PUT /v1/{app_id}/ai/config
{
"defaultModel": "anthropic/claude-sonnet-4.6",
"maxTokensPerRequest": 4096,
"allowedModels": ["anthropic/claude-sonnet-4.6", "anthropic/claude-haiku-4.5"]
}
SettingDescription
defaultModelModel used when none is specified
maxTokensPerRequestMaximum tokens per request (1–100,000)
allowedModelsRestrict which models can be used
GET /v1/{app_id}/ai/usage?startDate=2026-01-01&endDate=2026-01-31

Returns total tokens, cost, and breakdown by model.

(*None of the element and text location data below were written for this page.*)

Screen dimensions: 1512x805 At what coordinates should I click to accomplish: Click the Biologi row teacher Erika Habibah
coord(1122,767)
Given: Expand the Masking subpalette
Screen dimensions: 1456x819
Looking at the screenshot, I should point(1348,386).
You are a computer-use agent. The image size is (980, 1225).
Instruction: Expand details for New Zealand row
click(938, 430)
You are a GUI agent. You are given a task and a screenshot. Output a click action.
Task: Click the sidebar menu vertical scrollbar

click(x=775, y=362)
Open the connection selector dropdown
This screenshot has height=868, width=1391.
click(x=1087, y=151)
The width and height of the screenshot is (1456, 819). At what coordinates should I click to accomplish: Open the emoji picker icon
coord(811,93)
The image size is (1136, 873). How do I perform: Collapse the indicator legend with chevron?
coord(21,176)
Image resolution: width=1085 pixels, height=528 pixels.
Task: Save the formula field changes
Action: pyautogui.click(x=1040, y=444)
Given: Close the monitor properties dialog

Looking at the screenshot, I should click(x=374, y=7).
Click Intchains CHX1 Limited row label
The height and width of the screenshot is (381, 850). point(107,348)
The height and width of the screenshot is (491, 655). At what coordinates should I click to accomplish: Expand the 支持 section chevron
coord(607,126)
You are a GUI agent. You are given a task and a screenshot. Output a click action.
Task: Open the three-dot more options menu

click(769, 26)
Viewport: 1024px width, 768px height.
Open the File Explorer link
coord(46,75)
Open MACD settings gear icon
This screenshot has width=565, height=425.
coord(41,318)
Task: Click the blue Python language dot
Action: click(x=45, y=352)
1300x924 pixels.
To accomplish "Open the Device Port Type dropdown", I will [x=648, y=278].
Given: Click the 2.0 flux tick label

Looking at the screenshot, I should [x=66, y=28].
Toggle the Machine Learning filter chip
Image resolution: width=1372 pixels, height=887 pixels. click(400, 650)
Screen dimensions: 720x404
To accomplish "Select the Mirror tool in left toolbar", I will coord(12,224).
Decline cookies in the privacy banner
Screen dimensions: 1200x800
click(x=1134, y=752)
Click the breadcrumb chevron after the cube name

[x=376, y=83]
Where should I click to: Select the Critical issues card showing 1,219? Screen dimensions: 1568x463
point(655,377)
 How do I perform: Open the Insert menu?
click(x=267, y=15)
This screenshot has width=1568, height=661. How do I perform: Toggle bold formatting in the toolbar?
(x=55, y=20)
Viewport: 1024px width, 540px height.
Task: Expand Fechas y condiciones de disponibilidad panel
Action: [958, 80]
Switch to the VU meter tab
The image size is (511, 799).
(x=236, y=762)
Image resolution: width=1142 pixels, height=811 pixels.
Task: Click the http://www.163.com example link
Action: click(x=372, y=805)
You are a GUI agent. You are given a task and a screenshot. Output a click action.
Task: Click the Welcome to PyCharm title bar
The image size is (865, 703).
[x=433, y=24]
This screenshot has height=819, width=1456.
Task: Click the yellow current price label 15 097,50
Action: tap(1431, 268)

The runtime auto-injects BUTTERBASE_APP_ID and BUTTERBASE_API_URL — you only need to supply your API key via envVars:

export default async function handler(req: Request, ctx: any): Promise<Response> {
const { BUTTERBASE_APP_ID, BUTTERBASE_API_URL, BUTTERBASE_API_KEY } = ctx.env;
const aiResponse = await fetch(`${BUTTERBASE_API_URL}/v1/${BUTTERBASE_APP_ID}/chat/completions`, {
method: 'POST',
headers: {
'Content-Type': 'application/json',
'Authorization': `Bearer ${BUTTERBASE_API_KEY}`
},
body: JSON.stringify({
model: 'anthropic/claude-haiku-4.5',
messages: [{ role: 'user', content: 'Summarize this text: ...' }],
max_tokens: 200
})
});
const result = await aiResponse.json();
return new Response(JSON.stringify(result), {
headers: { 'Content-Type': 'application/json' }
});
}

AI usage (chat completions and embeddings) is billed against your unified credit balance. See Billing & Plans for current plan allowances, topups, and how credits are consumed.